次に現れたのは、一匹のカタツムリだった。
「……」
「ミランダさん、これは……?」
「“カタツムリ”のロブスター君よ。防御に関しては最強クラスよ!」
(カタツムリなのに、ロブスターという名前……。ワケがわからないわ。タンク役としてはうってつけかもしれないけど……)

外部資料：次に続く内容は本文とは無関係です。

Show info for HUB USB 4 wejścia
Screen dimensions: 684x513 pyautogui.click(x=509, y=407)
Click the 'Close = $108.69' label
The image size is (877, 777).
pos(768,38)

ソフィは戦闘時をイメージしてみたが、どんなに想像しても自分のほうが目立って狙われる──そんな未来しか見えなかった。
却下。
こうして一日が終わるころ、ソフィの心はすっかり折れかけていた。
「どうして……どうして私にはまともな人が紹介されないんですかぁ……」
涙目のソフィ。
ミランダは「うーん」と首を傾げた。
「ソフィちゃん……あなたのストライクゾーンが狭すぎるんじゃない?」
「そんなことは、ありません!!」
そのとき、ギルドの扉が再び開いた。
「すみません、ヒーラーを探しているんですが……」
そこに立っていたのは、爽やかな笑顔の青年剣士。背筋も伸びていて、剣の柄に添えた手も凛々しい。
「!?」
ソフィの心臓が跳ねた。やっと、やっとまともな人が──!
「自己紹介を……俺の名はカイル。スキルは──《裸族》」
スパァン! と服が脱げ、彼は全裸になった。
「……」
「《裸族》はね……裸になると攻撃力が三倍になるのよ!」
ミランダが説明すると、ソフィはそっと顔を伏せた。
「ミランダさん……私、もうパーティーを組むのを諦めていいですか……?」
「ダメよ。きっと、明日こそ、あなたに合う変な冒険者が見つかるわ」
(え、変な冒険者? もしかして、私、遊ばれてる?)
こうしてソフィは今日も、変なやつばかりのギルドで翻弄され続けるのだった。